_Given exercise_
Reproduce verbatim the data below, from the line containing "Where should I" through the line containing "click(370, 346)", including both of those lines. Leave the pictures out of your output.

[Recorded data]
★ ★ ★ ★ ★

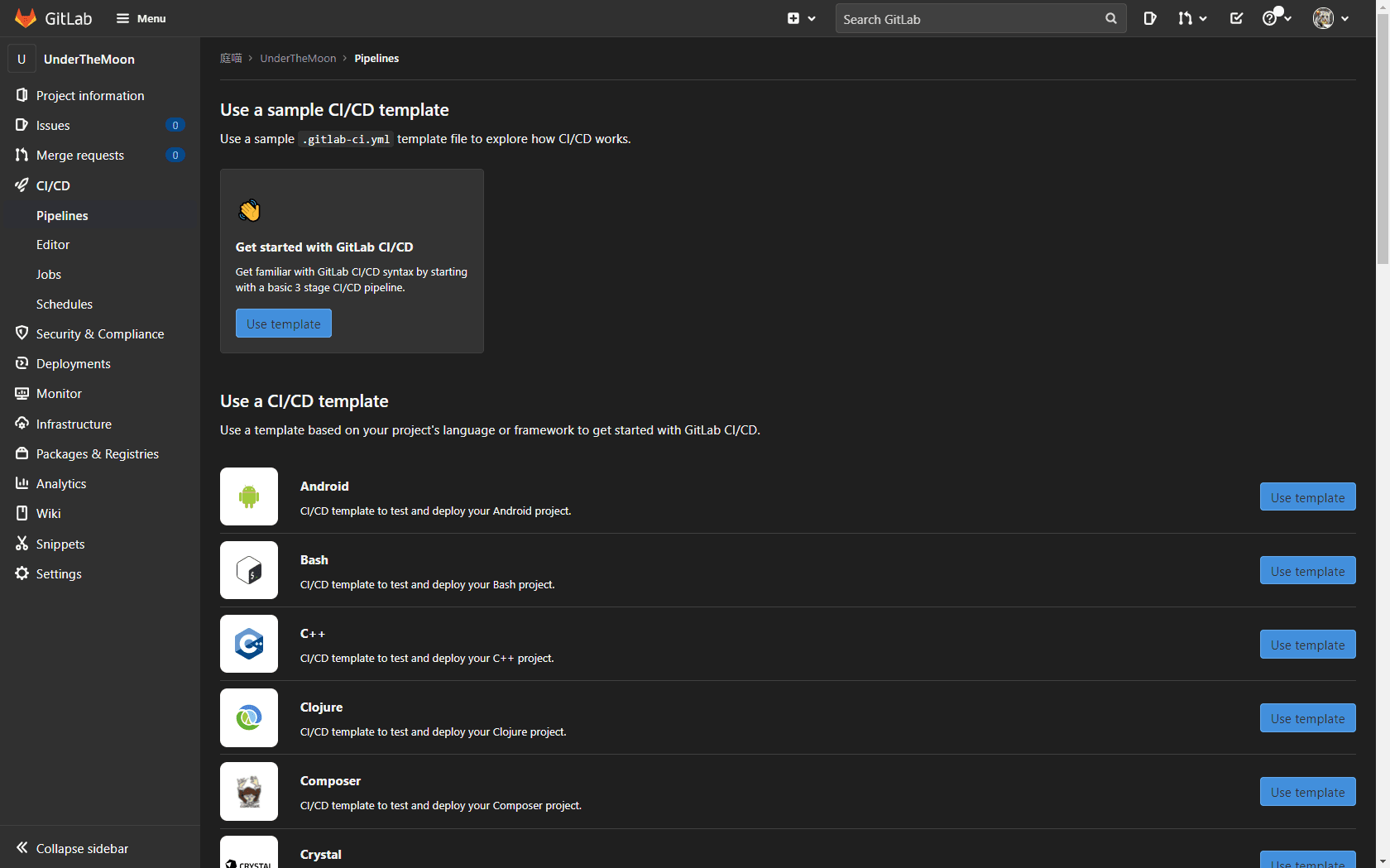The width and height of the screenshot is (1390, 868).
Task: Expand your avatar profile dropdown
Action: (1330, 18)
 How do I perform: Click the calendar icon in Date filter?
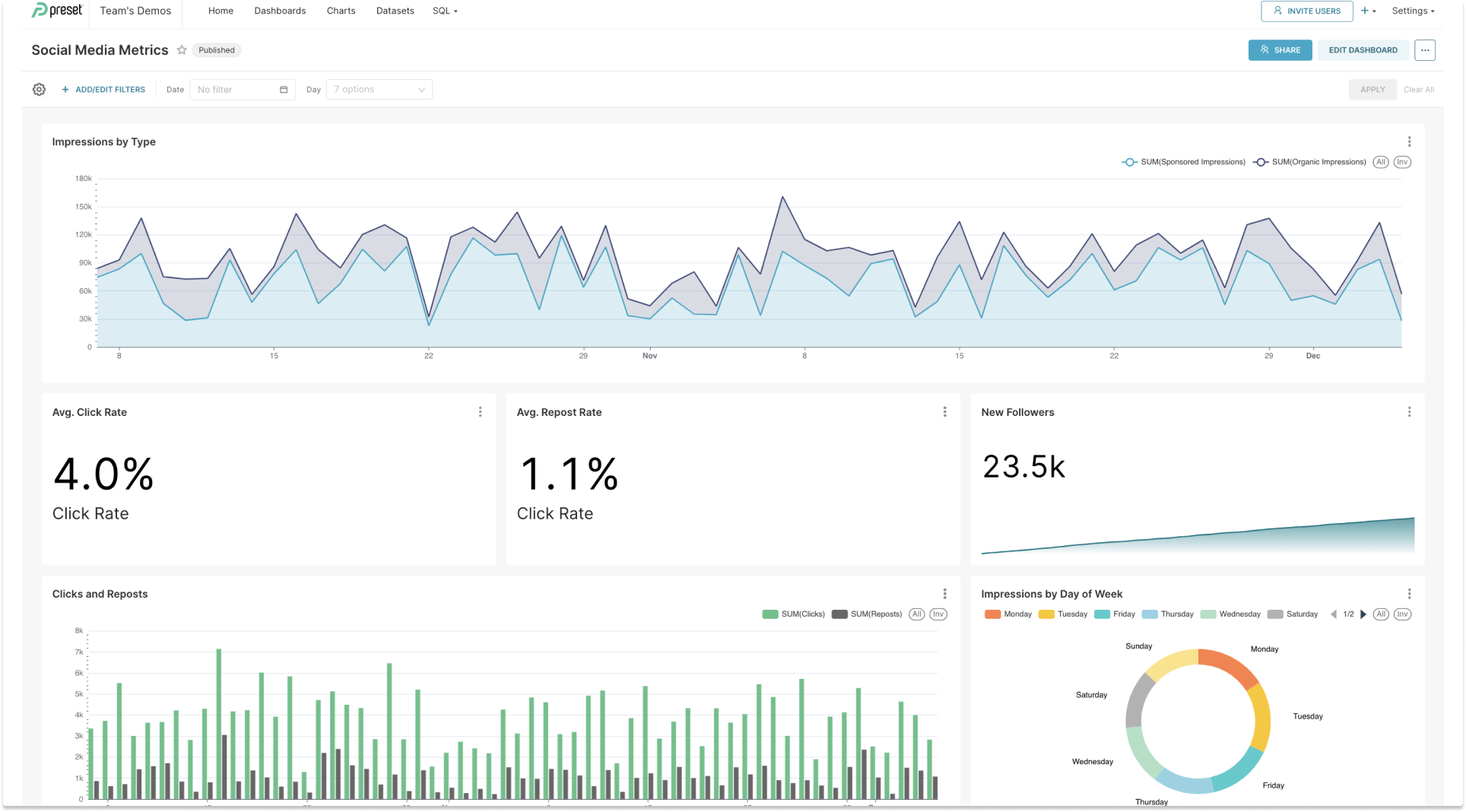[x=284, y=90]
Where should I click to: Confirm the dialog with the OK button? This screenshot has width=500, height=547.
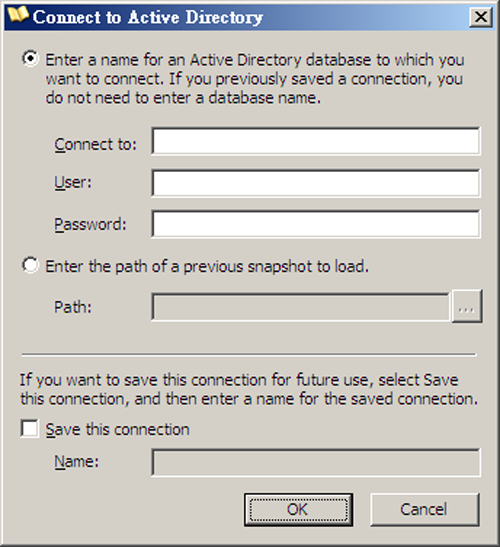point(298,510)
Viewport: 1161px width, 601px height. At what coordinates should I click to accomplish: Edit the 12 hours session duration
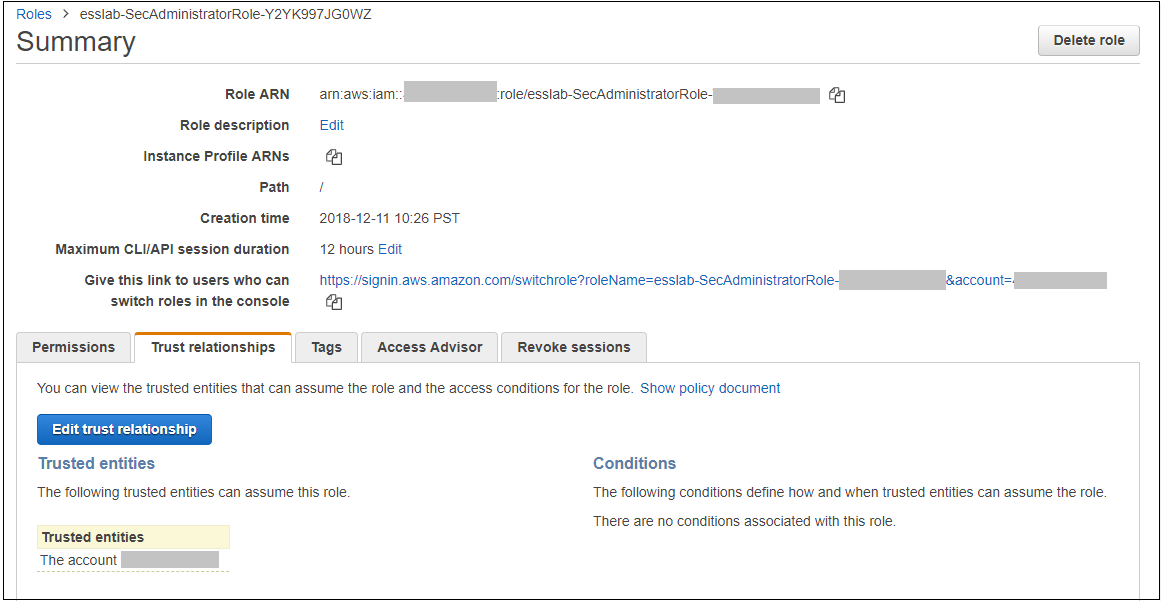390,249
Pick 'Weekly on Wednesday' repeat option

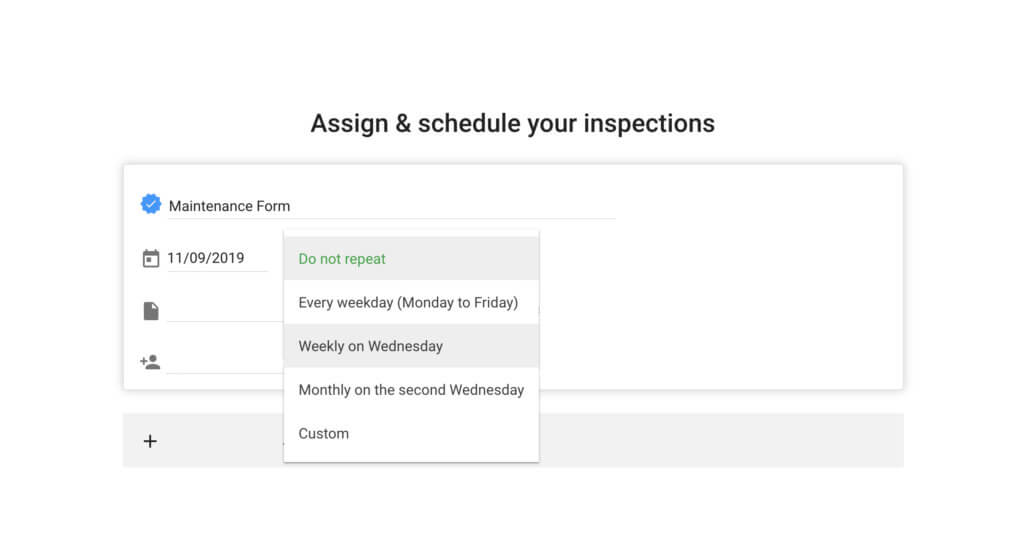click(370, 346)
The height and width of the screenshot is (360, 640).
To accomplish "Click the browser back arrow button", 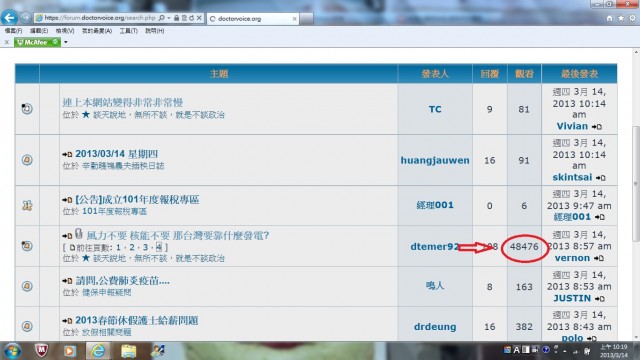I will pyautogui.click(x=9, y=18).
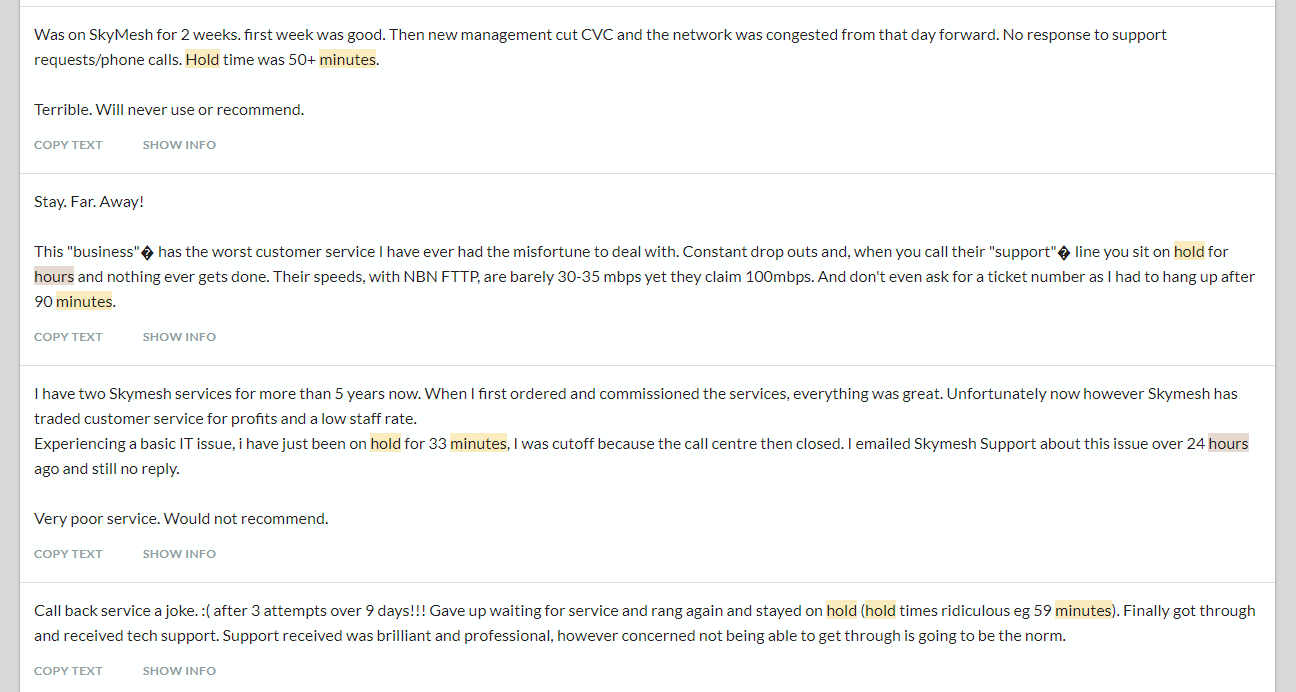This screenshot has width=1296, height=692.
Task: Select highlighted "hold" in "sit on hold for"
Action: coord(1189,252)
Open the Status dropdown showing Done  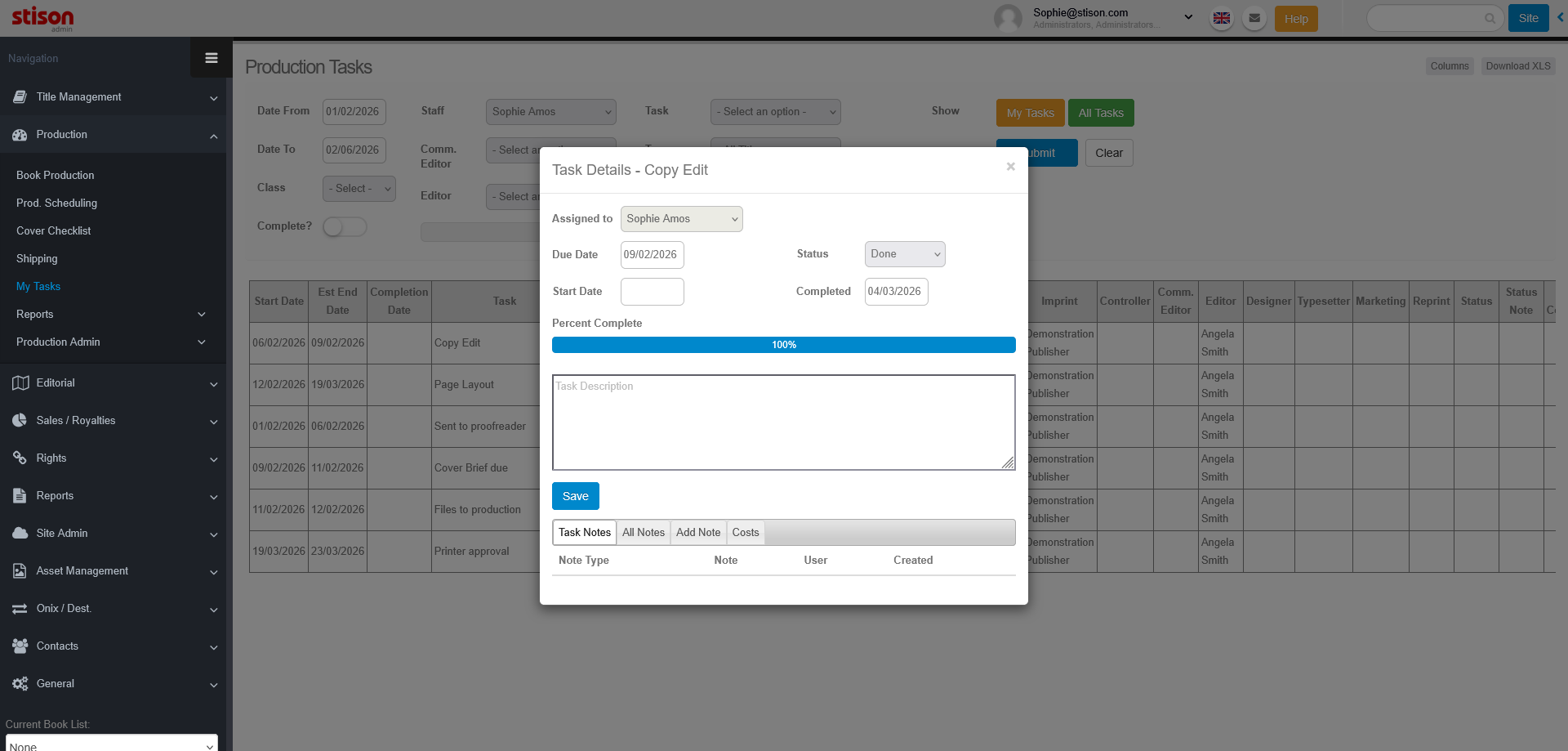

★ ★ ★ ★ ★

_Full solution_
Where should I click to: Confirm the dialog with the OK button? This screenshot has width=500, height=547.
point(298,510)
Viewport: 1161px width, 601px height. At what coordinates should I click to accomplish: Edit the 12 hours session duration
390,249
Pick 'Weekly on Wednesday' repeat option

click(370, 346)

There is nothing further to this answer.